*** Opening of Entries supplied ***

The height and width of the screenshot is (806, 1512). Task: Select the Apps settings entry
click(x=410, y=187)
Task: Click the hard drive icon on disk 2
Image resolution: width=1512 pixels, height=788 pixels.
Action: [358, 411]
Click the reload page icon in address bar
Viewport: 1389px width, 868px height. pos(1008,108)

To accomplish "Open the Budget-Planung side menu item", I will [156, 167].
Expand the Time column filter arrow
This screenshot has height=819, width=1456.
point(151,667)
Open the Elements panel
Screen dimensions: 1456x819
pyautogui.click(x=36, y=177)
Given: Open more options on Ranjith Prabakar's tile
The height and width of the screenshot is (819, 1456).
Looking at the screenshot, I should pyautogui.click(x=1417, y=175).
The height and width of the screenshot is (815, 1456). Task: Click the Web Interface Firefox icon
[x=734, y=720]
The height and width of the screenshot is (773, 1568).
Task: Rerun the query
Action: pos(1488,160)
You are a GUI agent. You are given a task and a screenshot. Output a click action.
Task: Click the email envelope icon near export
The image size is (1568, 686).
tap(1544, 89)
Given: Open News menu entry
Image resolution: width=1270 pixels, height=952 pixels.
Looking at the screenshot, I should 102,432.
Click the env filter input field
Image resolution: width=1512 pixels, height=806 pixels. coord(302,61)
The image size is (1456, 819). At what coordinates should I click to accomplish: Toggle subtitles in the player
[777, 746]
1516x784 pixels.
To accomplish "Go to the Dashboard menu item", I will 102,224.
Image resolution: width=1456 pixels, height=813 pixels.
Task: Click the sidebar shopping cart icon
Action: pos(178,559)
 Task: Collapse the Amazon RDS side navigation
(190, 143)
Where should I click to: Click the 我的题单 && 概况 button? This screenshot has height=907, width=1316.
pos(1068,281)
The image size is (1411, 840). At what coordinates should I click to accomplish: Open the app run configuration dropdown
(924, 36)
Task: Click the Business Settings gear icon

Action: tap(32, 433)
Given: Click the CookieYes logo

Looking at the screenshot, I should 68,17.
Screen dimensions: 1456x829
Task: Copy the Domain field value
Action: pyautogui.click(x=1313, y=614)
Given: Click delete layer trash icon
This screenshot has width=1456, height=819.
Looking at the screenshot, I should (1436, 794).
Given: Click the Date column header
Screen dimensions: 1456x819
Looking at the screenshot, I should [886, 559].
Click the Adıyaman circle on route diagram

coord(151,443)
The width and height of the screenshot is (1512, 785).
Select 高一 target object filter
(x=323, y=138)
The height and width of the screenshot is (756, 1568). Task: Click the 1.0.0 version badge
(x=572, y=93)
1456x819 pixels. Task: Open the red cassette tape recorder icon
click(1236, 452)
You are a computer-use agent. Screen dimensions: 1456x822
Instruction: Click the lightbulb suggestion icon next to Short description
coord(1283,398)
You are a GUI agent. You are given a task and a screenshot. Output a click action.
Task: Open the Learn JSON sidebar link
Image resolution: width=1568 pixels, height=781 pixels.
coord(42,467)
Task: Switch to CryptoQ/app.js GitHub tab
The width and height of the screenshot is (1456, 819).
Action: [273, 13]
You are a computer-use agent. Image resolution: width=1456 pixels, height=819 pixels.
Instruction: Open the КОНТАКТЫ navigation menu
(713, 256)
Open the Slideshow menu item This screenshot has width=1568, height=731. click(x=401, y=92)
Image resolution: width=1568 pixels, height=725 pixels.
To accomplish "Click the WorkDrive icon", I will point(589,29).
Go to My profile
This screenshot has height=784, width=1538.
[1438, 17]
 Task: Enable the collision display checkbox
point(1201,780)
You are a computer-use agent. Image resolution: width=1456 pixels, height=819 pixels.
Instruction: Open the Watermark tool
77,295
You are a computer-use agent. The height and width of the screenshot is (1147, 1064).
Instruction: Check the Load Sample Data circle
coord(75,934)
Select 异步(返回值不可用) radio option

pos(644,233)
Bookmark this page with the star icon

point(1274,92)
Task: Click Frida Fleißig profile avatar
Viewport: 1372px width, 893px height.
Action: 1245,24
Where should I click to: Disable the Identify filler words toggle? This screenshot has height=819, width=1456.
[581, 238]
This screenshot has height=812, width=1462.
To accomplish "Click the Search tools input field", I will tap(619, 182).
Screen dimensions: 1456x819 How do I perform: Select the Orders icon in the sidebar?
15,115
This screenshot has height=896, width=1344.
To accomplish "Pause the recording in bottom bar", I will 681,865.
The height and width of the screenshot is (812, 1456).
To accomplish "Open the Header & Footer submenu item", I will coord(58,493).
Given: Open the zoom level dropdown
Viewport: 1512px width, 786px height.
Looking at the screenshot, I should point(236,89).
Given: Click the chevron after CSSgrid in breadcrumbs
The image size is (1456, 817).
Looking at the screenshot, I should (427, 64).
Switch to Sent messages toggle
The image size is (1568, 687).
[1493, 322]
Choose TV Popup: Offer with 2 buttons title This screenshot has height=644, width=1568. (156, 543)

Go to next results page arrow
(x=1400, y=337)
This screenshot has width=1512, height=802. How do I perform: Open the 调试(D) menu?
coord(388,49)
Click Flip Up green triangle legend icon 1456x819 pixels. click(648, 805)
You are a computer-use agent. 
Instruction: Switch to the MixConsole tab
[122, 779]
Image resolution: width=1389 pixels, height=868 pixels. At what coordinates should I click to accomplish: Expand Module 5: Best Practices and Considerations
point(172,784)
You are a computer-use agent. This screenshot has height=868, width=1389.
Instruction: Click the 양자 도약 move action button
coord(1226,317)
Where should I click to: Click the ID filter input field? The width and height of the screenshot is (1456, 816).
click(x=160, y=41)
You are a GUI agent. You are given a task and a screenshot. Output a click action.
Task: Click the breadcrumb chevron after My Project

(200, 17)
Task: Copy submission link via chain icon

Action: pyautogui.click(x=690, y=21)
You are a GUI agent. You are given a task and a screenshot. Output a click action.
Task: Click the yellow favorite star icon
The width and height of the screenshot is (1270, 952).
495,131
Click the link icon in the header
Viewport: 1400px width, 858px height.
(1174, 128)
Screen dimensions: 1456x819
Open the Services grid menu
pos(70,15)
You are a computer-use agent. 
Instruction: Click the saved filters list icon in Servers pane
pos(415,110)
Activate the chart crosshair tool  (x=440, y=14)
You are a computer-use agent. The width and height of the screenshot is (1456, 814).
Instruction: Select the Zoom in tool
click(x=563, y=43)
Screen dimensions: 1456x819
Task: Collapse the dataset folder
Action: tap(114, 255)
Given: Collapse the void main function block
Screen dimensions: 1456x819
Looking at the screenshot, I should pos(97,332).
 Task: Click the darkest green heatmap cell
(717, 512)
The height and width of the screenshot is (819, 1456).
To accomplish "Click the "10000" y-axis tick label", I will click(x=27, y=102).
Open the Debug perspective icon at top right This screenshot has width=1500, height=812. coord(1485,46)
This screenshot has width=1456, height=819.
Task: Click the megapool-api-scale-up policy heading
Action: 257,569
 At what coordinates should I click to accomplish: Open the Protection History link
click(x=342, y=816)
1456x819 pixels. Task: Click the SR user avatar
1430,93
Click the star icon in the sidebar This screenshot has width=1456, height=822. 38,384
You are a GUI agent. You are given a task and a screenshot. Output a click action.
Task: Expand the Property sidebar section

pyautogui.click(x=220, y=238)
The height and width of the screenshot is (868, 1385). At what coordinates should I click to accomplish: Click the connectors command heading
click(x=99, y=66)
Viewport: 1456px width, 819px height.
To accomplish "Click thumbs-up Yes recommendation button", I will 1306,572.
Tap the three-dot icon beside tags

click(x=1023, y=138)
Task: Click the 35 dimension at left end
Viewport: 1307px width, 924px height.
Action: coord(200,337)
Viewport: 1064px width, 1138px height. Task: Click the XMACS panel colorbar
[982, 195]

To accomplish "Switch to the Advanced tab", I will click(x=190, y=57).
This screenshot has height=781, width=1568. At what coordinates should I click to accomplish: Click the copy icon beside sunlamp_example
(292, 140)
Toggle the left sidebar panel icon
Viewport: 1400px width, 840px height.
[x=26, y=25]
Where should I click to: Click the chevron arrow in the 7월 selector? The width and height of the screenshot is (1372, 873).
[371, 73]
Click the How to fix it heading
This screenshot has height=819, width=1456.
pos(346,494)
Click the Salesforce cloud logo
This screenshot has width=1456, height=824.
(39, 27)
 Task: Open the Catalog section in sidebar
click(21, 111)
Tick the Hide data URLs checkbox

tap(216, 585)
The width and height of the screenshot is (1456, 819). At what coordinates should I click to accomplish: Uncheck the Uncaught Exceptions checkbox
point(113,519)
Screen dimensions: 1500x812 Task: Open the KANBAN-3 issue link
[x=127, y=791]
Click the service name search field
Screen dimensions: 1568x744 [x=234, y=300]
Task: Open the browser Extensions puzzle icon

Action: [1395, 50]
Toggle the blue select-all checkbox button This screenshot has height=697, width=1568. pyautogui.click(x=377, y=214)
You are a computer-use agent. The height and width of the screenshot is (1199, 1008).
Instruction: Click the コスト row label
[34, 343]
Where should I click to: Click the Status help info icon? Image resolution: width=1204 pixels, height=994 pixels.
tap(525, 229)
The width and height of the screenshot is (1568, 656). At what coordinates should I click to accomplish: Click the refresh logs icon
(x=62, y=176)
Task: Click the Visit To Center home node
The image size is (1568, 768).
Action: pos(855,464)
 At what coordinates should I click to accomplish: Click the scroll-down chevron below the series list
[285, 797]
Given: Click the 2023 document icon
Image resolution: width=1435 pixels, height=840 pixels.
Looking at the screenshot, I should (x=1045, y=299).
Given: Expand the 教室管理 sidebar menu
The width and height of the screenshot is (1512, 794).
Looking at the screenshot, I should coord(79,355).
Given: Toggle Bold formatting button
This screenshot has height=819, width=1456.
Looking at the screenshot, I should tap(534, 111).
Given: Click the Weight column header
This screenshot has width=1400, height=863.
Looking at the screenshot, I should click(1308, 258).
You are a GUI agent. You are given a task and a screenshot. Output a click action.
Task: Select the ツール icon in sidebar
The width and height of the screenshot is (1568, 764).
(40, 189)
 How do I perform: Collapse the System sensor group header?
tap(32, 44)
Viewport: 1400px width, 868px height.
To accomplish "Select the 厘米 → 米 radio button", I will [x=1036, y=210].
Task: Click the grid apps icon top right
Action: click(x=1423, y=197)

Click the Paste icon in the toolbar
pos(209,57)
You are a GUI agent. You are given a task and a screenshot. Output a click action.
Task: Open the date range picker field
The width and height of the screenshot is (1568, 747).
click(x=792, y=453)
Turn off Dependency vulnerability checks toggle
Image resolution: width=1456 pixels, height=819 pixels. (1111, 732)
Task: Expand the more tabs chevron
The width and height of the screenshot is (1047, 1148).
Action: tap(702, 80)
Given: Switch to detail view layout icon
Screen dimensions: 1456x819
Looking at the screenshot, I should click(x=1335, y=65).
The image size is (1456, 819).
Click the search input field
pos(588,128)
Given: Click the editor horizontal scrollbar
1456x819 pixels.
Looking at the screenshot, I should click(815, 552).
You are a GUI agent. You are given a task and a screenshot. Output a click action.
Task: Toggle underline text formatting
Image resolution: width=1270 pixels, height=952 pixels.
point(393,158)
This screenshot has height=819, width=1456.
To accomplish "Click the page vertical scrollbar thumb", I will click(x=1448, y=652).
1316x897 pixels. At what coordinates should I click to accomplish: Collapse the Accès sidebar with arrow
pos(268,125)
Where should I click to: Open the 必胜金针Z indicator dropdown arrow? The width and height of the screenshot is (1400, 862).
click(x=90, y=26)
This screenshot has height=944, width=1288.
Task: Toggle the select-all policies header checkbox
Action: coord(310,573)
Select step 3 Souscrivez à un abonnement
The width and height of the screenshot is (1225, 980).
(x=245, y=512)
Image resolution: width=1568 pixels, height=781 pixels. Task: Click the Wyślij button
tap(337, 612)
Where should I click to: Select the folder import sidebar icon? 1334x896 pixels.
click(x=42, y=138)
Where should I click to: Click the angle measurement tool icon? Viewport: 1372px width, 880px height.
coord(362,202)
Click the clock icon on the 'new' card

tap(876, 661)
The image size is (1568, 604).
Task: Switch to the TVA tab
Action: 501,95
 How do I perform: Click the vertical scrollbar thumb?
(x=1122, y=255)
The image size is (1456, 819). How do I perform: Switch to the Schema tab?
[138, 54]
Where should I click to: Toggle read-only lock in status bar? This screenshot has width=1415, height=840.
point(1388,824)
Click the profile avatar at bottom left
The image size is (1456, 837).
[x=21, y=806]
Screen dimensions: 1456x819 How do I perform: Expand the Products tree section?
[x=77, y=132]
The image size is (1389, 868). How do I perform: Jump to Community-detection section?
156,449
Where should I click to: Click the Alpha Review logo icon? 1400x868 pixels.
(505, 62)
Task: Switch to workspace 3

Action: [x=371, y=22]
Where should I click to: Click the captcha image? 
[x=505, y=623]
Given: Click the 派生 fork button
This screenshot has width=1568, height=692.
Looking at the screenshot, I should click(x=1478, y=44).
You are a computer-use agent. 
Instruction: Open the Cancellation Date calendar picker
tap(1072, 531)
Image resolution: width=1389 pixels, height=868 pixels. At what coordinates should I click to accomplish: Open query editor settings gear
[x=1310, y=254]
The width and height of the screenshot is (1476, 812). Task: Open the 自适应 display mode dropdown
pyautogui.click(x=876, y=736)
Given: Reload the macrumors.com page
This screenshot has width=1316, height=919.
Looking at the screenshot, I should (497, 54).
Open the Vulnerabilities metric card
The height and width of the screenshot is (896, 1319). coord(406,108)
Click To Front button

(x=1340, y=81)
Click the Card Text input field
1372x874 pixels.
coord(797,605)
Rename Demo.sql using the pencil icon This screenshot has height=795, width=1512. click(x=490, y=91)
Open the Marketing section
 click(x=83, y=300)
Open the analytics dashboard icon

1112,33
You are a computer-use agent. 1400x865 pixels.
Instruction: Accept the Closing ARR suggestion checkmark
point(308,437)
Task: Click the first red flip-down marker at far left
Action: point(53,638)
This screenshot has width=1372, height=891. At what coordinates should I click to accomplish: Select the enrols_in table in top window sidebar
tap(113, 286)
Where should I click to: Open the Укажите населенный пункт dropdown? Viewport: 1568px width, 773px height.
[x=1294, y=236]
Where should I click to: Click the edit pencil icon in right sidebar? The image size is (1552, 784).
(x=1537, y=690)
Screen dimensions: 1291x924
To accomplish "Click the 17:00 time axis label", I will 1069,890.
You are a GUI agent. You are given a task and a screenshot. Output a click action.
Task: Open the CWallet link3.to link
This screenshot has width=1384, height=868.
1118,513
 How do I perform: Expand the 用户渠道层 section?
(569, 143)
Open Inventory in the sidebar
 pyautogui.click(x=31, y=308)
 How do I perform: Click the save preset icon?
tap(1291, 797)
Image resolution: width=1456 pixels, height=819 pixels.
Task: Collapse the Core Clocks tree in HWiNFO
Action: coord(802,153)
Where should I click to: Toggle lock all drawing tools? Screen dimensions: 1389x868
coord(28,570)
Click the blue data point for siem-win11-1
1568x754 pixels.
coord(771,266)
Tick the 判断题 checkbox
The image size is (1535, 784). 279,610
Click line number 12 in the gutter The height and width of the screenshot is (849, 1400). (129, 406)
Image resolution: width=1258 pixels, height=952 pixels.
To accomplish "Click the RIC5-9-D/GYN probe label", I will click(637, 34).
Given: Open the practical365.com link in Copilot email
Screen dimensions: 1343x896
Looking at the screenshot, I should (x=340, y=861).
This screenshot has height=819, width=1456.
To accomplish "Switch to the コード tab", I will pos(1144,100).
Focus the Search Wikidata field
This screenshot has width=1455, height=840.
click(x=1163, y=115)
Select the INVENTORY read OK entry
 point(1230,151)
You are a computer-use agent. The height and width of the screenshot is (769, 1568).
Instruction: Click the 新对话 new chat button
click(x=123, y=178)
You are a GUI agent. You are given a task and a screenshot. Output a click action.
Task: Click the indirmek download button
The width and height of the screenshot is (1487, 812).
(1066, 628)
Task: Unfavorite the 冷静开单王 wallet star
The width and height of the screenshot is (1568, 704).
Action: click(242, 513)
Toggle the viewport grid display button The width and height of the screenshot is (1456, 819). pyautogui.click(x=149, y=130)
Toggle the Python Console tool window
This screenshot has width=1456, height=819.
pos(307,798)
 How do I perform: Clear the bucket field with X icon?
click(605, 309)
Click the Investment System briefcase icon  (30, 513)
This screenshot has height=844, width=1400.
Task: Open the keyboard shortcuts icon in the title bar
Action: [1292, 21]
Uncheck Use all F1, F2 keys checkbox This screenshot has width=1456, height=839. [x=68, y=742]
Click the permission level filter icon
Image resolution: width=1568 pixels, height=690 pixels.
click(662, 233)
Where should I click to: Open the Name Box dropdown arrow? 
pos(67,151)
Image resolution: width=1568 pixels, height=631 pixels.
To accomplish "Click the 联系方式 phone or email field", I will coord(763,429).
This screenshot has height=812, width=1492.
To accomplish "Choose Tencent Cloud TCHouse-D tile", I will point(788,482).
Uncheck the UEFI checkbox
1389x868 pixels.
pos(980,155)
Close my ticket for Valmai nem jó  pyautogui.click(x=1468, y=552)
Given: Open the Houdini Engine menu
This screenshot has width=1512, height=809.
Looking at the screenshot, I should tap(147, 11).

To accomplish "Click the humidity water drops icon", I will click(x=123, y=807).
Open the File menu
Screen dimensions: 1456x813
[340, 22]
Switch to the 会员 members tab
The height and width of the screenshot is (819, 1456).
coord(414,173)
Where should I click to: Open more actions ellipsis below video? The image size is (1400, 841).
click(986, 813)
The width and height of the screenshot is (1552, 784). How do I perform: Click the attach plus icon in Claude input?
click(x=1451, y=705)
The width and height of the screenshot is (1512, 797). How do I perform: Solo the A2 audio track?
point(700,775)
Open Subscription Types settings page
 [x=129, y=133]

*** Close of Entries supplied ***

- [Exercise]: The lines to copy run from the start of the records above through the line holding "Task: Click the email"; give them exactly, both ends included, and nothing else.

- [Exercise result]:
The height and width of the screenshot is (806, 1512). Task: Select the Apps settings entry
click(x=410, y=187)
Task: Click the hard drive icon on disk 2
Image resolution: width=1512 pixels, height=788 pixels.
Action: [358, 411]
Click the reload page icon in address bar
Viewport: 1389px width, 868px height. pos(1008,108)

To accomplish "Open the Budget-Planung side menu item", I will [156, 167].
Expand the Time column filter arrow
This screenshot has height=819, width=1456.
point(151,667)
Open the Elements panel
Screen dimensions: 1456x819
pyautogui.click(x=36, y=177)
Given: Open more options on Ranjith Prabakar's tile
The height and width of the screenshot is (819, 1456).
Looking at the screenshot, I should pyautogui.click(x=1417, y=175).
The height and width of the screenshot is (815, 1456). Task: Click the Web Interface Firefox icon
[x=734, y=720]
The height and width of the screenshot is (773, 1568).
Task: Rerun the query
Action: pos(1488,160)
You are a GUI agent. You are given a task and a screenshot. Output a click action.
Task: Click the email envelope icon near export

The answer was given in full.